そんな森の奥の家の中、寛いでいたワタシは真っ黒な髪に薄い茶色の目の青年に肩を掴まれてガクガクと揺すぶられていた。
一見したら児童虐待デスね。
召喚したときは彼も少年だったのに……。
魔法が使えなくとも人間は魔力を持っている。
魔力を微塵も持っていないのに、生きていられる人間はこの世界にはいないのに、リュウは魔力を持っていないのに生きている。
異世界の、人間だから。
「リュウ、痛いデス」
「お前、俺を召喚してからどれだけ経ったと……」
「およそ九年デスね」
ワタシの姿はずっと変わらない少女のままなのに、リュウはすっかり大人になってしまった。
異世界で、本来の世界での成人の歳を迎えてしまったことに嘆いていたのが昨日のことのように──というか昨日のことデス。
リュウはちっ、と舌打ちして肩を掴んでいた手を離した。
舌打ちは良くないデスよ。
「あんなに可愛かったリュウがこんな野蛮に……」「母親みたいなこと言うな! 全く」
フイッとワタシから顔を背けるリュウに悲しくなる。
──リュウは最近、頻繁に送還はまだかと言ってくるようになった。
「お母さんに会いたいんデスね……ワタシをお母さんだと思って甘えていいデスよ」
すっかりワタシよりも大きくなってしまったリュウを見上げながら言う。
両腕を開いてカモーンな体勢になったのにリュウは見向きもしない。
「思えるわけねぇだろ!? なんで……っち」
「また舌打ちしてー、幸せ逃げますよ」
「それは溜め息だろ」
はぁ、と溜め息を吐くリュウ。幸せ逃げてますよ。
「……リュウ、そんなに還りたいんデスか?」
「元の世界が恋しいわけじゃねぇ、居場所なんて今さらないだろうし。けど」
「けど?」
じぃー、と見つめる。
反論しようと顔を上げたリュウと視線が交わって──リュウの耳が赤くなってる気がしますね。 いくら人里離れた森に住んでいたとしても、お友達が人外のみだったとしても、ワタシは人から向けられる感情に鈍くはない。
だからリュウに嫌われているわけではないことは理解しているつもりデス。
「俺は……っ」
不意にワオーン、と遠吠えが聞こえてきた。
「ポチが何か言ってますねぇ」
「……あいつ」
ポチ、という名前の恐らくオオカミ、という種類の(リュウがオオカミだと言った)生き物はワタシが召喚した中でもずば抜けて強い生き物に分類される。

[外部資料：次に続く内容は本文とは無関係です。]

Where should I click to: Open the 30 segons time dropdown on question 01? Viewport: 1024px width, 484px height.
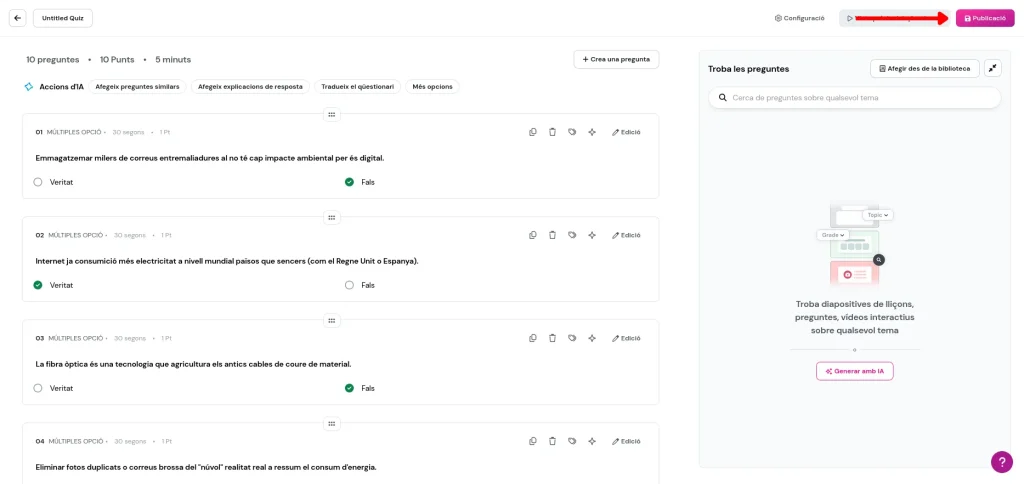point(128,132)
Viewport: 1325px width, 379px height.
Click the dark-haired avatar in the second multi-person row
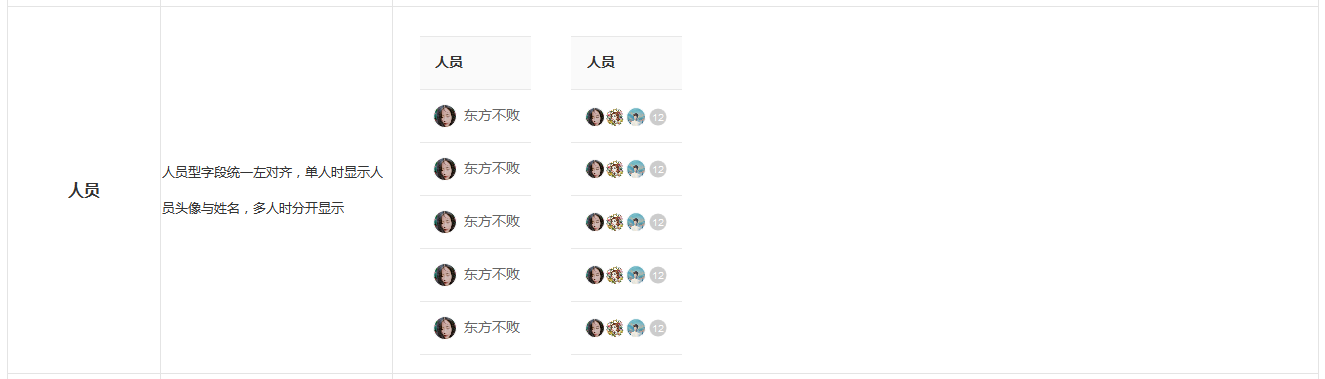tap(595, 169)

召喚したときは小さかったのに、今ではワタシよりも、リュウよりも大きくなったので、森のヌシをしている。 この世界に来てこの世界の空気に必要以上に馴染んだせいで寿命が恐ろしく伸びて知能も人並み以上にあるみたいデスが。
「珍しいデスね、ポチがあんなに大きな声で遠吠えするなんて」
「リーシェ、俺が還りたいのはっ」
リーシェ、なんて自分の名前を誰かに呼ばれたのは何時ぶりだろうか。
誰も彼もワタシを『召喚士』と呼ぶから忘れかけてすらいた。リュウだって最近は『お前』としか呼ばなかったデスし。
「還りたいのは?」
ふと窓の外を見ると、あ、ポチが走って来たみたいデスね。
「……お前、……を」
ご飯の時間はまだなんデスけどねぇ。
「リーシェを……」
もしかしたら寂しかったとかデスかねぇ。ワタシを見てすごく嬉しそうに尻尾を振ってますし。

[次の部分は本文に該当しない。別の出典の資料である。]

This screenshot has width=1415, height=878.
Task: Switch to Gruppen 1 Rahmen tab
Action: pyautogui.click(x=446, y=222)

「女として見てる──……だからだ! っておいぃこっちを見ろよぉお!」
「っはい!? あ、あぁすみません。ポチが走って来ていたのでつい」
リュウは口をぽかーんと開けたまま首だけを窓の外に向けた。
握り締めた拳が、震えている。
「あの野郎っ!」
「確かにポチは雄デスね」
「……そういう意味じゃねぇよ」
子供っぽく拗ねるリュウを宥めるように抱き締めた……抱き着いたのほうが妥当な気はしますが。
「送還術はなるべく早く完成させますよ。でも……リュウがいなくなってしまったら寂しくなりますねぇ」
ぴく、リュウが跳ねた。
本当は森で暮らさなくとも、街で暮らすことも出来たのにそれをしなかったリュウ。
この九年間、毎日が楽しかった。
「……リーシェ」
「そうだ、もうすぐお別れだったらこれから毎日一緒に寝ましょう!」
「はぁ!?」
──リュウが何を思って急に還りたがったのか、身をもって知ることになるのはまた別のお話。